→ **What is required**
Reproduce every one of the following entries word for word, keeping each line unchanged.

→ **Information supplied**
## START
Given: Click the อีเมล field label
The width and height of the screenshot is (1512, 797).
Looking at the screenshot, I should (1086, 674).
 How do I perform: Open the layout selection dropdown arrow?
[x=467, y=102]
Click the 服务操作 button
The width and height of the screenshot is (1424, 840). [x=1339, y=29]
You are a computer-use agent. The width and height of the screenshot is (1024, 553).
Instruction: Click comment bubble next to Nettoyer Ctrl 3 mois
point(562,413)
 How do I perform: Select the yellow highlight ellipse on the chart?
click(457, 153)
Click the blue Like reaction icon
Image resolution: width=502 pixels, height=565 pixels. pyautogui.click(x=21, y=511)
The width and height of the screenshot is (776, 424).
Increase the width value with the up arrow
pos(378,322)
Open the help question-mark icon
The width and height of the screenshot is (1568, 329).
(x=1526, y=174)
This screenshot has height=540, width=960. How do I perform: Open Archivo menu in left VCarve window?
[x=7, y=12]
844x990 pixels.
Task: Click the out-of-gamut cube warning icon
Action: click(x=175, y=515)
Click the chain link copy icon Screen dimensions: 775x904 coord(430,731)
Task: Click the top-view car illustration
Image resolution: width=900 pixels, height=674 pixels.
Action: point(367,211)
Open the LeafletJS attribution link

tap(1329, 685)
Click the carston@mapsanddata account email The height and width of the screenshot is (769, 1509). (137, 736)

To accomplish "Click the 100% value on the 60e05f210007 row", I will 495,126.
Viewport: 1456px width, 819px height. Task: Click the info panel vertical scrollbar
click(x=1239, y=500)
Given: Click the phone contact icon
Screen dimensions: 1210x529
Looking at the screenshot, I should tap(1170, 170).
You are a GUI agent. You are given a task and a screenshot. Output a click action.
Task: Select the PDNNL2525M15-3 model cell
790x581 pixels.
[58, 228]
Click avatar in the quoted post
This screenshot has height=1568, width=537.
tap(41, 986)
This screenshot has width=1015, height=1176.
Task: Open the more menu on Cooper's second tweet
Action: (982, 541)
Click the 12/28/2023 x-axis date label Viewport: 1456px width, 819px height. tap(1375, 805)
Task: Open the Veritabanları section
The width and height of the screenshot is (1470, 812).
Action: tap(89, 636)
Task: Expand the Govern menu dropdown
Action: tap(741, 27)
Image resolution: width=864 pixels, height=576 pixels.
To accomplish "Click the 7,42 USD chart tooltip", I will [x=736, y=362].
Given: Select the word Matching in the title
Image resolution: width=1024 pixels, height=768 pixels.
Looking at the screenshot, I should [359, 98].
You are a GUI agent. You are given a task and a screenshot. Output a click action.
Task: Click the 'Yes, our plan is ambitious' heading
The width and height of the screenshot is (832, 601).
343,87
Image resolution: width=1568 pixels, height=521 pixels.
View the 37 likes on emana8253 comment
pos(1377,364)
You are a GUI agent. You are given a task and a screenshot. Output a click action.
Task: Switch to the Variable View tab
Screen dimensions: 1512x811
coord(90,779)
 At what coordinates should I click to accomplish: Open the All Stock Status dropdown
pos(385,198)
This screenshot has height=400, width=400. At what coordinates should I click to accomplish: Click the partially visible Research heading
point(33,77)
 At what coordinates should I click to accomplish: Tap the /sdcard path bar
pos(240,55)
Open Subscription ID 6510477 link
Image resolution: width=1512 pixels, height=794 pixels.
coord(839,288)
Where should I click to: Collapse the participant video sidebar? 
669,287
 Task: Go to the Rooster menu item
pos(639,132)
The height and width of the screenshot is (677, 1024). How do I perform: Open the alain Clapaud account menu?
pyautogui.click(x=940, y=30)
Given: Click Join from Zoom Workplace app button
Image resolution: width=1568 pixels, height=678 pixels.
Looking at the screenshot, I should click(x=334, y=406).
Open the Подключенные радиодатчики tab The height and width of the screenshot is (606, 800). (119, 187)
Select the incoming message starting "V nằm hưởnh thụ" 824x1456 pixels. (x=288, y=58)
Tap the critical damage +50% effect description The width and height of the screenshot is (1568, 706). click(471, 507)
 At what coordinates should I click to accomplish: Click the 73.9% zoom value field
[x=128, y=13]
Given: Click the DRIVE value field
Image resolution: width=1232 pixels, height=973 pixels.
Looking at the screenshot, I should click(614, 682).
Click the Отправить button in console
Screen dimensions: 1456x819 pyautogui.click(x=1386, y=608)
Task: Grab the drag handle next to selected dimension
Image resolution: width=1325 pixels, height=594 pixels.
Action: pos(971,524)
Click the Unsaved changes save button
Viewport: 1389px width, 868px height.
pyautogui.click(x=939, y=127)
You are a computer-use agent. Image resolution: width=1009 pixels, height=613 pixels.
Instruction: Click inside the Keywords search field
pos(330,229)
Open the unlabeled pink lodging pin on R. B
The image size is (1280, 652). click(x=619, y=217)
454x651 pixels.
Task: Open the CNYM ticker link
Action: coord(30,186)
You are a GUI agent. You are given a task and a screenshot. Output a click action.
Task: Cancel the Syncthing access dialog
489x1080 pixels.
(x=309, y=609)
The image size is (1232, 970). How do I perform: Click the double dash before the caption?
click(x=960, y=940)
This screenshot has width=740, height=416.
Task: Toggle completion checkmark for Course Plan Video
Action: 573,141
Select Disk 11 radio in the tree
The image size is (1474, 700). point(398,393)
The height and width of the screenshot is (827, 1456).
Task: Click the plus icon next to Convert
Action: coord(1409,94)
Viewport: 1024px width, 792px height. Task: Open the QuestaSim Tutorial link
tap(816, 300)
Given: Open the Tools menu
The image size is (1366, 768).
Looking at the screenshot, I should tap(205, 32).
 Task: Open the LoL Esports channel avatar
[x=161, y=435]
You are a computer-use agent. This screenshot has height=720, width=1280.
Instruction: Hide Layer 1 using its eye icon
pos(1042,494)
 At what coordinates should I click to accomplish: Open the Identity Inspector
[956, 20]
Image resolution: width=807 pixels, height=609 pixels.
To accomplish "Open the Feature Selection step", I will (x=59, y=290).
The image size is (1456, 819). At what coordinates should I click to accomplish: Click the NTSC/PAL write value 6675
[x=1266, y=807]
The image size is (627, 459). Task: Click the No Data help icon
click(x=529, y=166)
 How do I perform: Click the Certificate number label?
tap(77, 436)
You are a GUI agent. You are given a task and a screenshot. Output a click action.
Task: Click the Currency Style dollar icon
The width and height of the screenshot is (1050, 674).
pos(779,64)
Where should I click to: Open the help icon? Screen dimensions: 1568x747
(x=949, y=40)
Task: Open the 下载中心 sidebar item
## END
→ **Exercise answer**
Given: Click the อีเมล field label
The width and height of the screenshot is (1512, 797).
Looking at the screenshot, I should (1086, 674).
 How do I perform: Open the layout selection dropdown arrow?
[x=467, y=102]
Click the 服务操作 button
The width and height of the screenshot is (1424, 840). [x=1339, y=29]
You are a computer-use agent. The width and height of the screenshot is (1024, 553).
Instruction: Click comment bubble next to Nettoyer Ctrl 3 mois
point(562,413)
 How do I perform: Select the yellow highlight ellipse on the chart?
click(457, 153)
Click the blue Like reaction icon
Image resolution: width=502 pixels, height=565 pixels. pyautogui.click(x=21, y=511)
The width and height of the screenshot is (776, 424).
Increase the width value with the up arrow
pos(378,322)
Open the help question-mark icon
The width and height of the screenshot is (1568, 329).
(x=1526, y=174)
This screenshot has height=540, width=960. How do I perform: Open Archivo menu in left VCarve window?
[x=7, y=12]
844x990 pixels.
Task: Click the out-of-gamut cube warning icon
Action: click(x=175, y=515)
Click the chain link copy icon Screen dimensions: 775x904 coord(430,731)
Task: Click the top-view car illustration
Image resolution: width=900 pixels, height=674 pixels.
Action: point(367,211)
Open the LeafletJS attribution link

tap(1329, 685)
Click the carston@mapsanddata account email The height and width of the screenshot is (769, 1509). (137, 736)

To accomplish "Click the 100% value on the 60e05f210007 row", I will 495,126.
Viewport: 1456px width, 819px height. Task: Click the info panel vertical scrollbar
click(x=1239, y=500)
Given: Click the phone contact icon
Screen dimensions: 1210x529
Looking at the screenshot, I should tap(1170, 170).
You are a GUI agent. You are given a task and a screenshot. Output a click action.
Task: Select the PDNNL2525M15-3 model cell
790x581 pixels.
[58, 228]
Click avatar in the quoted post
This screenshot has height=1568, width=537.
tap(41, 986)
This screenshot has width=1015, height=1176.
Task: Open the more menu on Cooper's second tweet
Action: (982, 541)
Click the 12/28/2023 x-axis date label Viewport: 1456px width, 819px height. tap(1375, 805)
Task: Open the Veritabanları section
The width and height of the screenshot is (1470, 812).
Action: tap(89, 636)
Task: Expand the Govern menu dropdown
Action: tap(741, 27)
Image resolution: width=864 pixels, height=576 pixels.
To accomplish "Click the 7,42 USD chart tooltip", I will [x=736, y=362].
Given: Select the word Matching in the title
Image resolution: width=1024 pixels, height=768 pixels.
Looking at the screenshot, I should [359, 98].
You are a GUI agent. You are given a task and a screenshot. Output a click action.
Task: Click the 'Yes, our plan is ambitious' heading
The width and height of the screenshot is (832, 601).
343,87
Image resolution: width=1568 pixels, height=521 pixels.
View the 37 likes on emana8253 comment
pos(1377,364)
You are a GUI agent. You are given a task and a screenshot. Output a click action.
Task: Switch to the Variable View tab
Screen dimensions: 1512x811
coord(90,779)
 At what coordinates should I click to accomplish: Open the All Stock Status dropdown
pos(385,198)
This screenshot has height=400, width=400. At what coordinates should I click to accomplish: Click the partially visible Research heading
point(33,77)
 At what coordinates should I click to accomplish: Tap the /sdcard path bar
pos(240,55)
Open Subscription ID 6510477 link
Image resolution: width=1512 pixels, height=794 pixels.
coord(839,288)
Where should I click to: Collapse the participant video sidebar? 
669,287
 Task: Go to the Rooster menu item
pos(639,132)
The height and width of the screenshot is (677, 1024). How do I perform: Open the alain Clapaud account menu?
pyautogui.click(x=940, y=30)
Given: Click Join from Zoom Workplace app button
Image resolution: width=1568 pixels, height=678 pixels.
Looking at the screenshot, I should click(x=334, y=406).
Open the Подключенные радиодатчики tab The height and width of the screenshot is (606, 800). (119, 187)
Select the incoming message starting "V nằm hưởnh thụ" 824x1456 pixels. (x=288, y=58)
Tap the critical damage +50% effect description The width and height of the screenshot is (1568, 706). click(471, 507)
 At what coordinates should I click to accomplish: Click the 73.9% zoom value field
[x=128, y=13]
Given: Click the DRIVE value field
Image resolution: width=1232 pixels, height=973 pixels.
Looking at the screenshot, I should click(614, 682).
Click the Отправить button in console
Screen dimensions: 1456x819 pyautogui.click(x=1386, y=608)
Task: Grab the drag handle next to selected dimension
Image resolution: width=1325 pixels, height=594 pixels.
Action: pos(971,524)
Click the Unsaved changes save button
Viewport: 1389px width, 868px height.
pyautogui.click(x=939, y=127)
You are a computer-use agent. Image resolution: width=1009 pixels, height=613 pixels.
Instruction: Click inside the Keywords search field
pos(330,229)
Open the unlabeled pink lodging pin on R. B
The image size is (1280, 652). click(x=619, y=217)
454x651 pixels.
Task: Open the CNYM ticker link
Action: coord(30,186)
You are a GUI agent. You are given a task and a screenshot. Output a click action.
Task: Cancel the Syncthing access dialog
489x1080 pixels.
(x=309, y=609)
The image size is (1232, 970). How do I perform: Click the double dash before the caption?
click(x=960, y=940)
This screenshot has width=740, height=416.
Task: Toggle completion checkmark for Course Plan Video
Action: 573,141
Select Disk 11 radio in the tree
The image size is (1474, 700). point(398,393)
The height and width of the screenshot is (827, 1456).
Task: Click the plus icon next to Convert
Action: coord(1409,94)
Viewport: 1024px width, 792px height. Task: Open the QuestaSim Tutorial link
tap(816, 300)
Given: Open the Tools menu
The image size is (1366, 768).
Looking at the screenshot, I should tap(205, 32).
 Task: Open the LoL Esports channel avatar
[x=161, y=435]
You are a computer-use agent. This screenshot has height=720, width=1280.
Instruction: Hide Layer 1 using its eye icon
pos(1042,494)
 At what coordinates should I click to accomplish: Open the Identity Inspector
[956, 20]
Image resolution: width=807 pixels, height=609 pixels.
To accomplish "Open the Feature Selection step", I will (x=59, y=290).
The image size is (1456, 819). At what coordinates should I click to accomplish: Click the NTSC/PAL write value 6675
[x=1266, y=807]
The image size is (627, 459). Task: Click the No Data help icon
click(x=529, y=166)
 How do I perform: Click the Certificate number label?
tap(77, 436)
You are a GUI agent. You are given a task and a screenshot. Output a click action.
Task: Click the Currency Style dollar icon
The width and height of the screenshot is (1050, 674).
pos(779,64)
Where should I click to: Open the help icon? Screen dimensions: 1568x747
(x=949, y=40)
Task: Open the 下载中心 sidebar item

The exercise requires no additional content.